### Data section

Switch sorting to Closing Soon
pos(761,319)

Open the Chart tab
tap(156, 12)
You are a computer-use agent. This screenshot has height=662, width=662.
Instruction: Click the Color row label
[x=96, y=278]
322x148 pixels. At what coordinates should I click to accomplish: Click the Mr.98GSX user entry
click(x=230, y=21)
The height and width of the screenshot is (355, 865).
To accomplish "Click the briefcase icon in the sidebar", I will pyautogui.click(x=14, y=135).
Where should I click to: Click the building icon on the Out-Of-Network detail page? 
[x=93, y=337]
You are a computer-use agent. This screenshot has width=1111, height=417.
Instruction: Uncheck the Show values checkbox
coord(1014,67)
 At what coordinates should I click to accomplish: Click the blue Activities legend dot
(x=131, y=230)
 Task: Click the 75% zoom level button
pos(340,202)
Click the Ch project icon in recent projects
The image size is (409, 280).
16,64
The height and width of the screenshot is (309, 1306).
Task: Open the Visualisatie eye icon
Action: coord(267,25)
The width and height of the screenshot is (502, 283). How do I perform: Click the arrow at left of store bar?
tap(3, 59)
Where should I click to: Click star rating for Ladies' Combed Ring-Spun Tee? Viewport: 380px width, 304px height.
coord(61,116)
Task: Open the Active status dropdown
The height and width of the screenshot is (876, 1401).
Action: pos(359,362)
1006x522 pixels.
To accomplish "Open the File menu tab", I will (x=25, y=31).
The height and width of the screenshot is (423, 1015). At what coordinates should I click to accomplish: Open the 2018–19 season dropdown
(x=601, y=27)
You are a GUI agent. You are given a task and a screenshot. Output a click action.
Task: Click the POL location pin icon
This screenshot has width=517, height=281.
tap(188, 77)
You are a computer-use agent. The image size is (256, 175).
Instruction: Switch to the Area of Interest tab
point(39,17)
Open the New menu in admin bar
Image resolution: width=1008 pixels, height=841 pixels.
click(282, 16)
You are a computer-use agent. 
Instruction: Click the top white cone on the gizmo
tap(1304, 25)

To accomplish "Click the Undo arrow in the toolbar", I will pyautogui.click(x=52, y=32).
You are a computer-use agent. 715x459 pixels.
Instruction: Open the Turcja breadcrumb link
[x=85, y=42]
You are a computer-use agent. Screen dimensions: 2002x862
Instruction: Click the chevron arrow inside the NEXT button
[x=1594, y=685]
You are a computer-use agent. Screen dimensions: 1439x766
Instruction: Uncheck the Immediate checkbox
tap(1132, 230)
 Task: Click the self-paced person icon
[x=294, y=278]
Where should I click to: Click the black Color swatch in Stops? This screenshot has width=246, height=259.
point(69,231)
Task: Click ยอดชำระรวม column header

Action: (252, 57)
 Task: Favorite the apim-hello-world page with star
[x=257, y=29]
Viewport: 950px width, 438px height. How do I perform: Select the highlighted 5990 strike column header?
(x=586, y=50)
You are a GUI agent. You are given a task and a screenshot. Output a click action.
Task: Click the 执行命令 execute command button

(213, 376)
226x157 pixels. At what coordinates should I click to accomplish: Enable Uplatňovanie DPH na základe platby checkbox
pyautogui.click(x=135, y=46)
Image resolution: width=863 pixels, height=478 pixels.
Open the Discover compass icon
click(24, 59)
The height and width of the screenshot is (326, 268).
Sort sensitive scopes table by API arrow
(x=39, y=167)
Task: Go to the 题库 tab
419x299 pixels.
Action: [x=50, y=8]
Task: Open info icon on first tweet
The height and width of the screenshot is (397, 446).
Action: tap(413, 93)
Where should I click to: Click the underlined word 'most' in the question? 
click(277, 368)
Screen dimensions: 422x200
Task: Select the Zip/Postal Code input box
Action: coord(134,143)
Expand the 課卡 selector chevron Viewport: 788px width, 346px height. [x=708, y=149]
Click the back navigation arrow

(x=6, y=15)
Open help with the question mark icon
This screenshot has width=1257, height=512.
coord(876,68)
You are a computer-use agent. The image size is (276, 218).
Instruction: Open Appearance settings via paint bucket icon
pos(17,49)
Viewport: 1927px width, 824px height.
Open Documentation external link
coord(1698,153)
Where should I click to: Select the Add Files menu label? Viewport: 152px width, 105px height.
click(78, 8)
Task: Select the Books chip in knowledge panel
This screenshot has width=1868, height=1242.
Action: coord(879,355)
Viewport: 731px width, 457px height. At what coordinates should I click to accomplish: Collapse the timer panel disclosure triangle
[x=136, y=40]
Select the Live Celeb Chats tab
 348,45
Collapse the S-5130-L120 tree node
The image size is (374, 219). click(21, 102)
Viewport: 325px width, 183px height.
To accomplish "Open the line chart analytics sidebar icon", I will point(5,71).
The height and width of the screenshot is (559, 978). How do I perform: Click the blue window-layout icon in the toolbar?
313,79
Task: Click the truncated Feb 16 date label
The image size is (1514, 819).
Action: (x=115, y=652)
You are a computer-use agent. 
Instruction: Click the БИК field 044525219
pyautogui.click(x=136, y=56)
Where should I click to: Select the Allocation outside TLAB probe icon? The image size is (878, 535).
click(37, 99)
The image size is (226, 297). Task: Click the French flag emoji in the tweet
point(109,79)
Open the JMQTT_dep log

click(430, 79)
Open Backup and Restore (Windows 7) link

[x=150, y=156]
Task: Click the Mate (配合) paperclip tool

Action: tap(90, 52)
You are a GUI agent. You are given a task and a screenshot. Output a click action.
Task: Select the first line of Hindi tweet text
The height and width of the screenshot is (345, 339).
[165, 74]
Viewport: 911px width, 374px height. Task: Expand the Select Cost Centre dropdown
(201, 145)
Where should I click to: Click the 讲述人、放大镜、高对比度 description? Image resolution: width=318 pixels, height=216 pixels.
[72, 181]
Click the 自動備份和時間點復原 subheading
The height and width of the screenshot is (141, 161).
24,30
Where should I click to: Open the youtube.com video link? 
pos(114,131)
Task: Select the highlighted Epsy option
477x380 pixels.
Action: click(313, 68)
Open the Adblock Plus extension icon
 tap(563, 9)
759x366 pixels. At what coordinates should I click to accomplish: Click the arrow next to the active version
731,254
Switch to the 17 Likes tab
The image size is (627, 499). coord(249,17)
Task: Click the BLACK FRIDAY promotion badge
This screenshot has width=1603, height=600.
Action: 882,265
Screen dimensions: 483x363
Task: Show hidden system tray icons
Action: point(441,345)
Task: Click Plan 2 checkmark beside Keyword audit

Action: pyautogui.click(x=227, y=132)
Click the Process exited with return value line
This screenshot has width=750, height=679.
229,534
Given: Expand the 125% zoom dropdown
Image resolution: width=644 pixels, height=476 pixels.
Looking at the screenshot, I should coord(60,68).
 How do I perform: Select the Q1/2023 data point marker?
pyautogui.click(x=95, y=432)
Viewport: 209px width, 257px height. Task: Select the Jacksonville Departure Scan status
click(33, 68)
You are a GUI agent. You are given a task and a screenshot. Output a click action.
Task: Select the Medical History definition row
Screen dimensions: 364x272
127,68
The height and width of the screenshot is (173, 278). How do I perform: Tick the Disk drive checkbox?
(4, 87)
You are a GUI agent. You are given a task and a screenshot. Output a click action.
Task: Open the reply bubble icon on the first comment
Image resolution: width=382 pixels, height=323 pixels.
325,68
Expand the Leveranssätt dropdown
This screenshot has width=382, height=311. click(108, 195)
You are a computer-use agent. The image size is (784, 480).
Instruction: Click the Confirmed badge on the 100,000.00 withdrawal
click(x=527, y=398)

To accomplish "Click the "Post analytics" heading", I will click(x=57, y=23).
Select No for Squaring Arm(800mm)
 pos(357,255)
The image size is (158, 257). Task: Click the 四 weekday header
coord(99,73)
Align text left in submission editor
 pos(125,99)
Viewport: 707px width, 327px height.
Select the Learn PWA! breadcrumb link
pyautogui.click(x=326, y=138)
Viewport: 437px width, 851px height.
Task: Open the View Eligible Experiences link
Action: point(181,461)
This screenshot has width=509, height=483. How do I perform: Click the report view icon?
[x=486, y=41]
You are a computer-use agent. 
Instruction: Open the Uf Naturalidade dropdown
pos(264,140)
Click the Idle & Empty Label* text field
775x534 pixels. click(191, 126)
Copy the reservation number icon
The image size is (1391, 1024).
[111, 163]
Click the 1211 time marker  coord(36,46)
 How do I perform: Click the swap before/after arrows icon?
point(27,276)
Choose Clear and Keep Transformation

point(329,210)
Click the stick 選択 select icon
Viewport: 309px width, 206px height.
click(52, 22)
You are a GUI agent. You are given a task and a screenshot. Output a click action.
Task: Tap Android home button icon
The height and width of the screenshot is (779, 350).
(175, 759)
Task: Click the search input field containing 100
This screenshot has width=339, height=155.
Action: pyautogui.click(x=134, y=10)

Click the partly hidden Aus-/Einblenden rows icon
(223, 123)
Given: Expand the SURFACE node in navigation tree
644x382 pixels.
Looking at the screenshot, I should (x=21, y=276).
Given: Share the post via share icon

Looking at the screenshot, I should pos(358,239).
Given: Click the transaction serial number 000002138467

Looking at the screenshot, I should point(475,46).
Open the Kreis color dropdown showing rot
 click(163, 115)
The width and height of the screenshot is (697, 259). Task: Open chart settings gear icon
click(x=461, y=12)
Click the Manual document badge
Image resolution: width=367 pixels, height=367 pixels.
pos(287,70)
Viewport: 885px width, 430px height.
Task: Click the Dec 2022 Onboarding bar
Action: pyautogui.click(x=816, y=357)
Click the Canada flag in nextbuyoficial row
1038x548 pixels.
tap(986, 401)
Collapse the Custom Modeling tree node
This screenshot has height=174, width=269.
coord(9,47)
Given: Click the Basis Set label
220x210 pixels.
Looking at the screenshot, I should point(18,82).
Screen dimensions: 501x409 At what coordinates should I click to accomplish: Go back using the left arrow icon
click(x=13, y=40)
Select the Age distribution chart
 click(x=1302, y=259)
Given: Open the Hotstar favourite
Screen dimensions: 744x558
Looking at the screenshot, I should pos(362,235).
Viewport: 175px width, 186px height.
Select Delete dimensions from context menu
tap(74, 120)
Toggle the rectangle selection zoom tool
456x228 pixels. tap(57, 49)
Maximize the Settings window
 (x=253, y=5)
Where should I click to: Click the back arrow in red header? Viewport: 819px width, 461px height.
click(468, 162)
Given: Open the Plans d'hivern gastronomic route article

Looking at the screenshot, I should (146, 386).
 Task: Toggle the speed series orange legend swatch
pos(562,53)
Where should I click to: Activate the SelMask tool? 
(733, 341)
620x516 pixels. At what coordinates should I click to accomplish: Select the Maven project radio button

### Prompt
The lines to show are those in the data above that include "project".

### Exercise answer
Click the Ch project icon in recent projects
620x516 pixels. At what coordinates should I click to accomplish: Select the Maven project radio button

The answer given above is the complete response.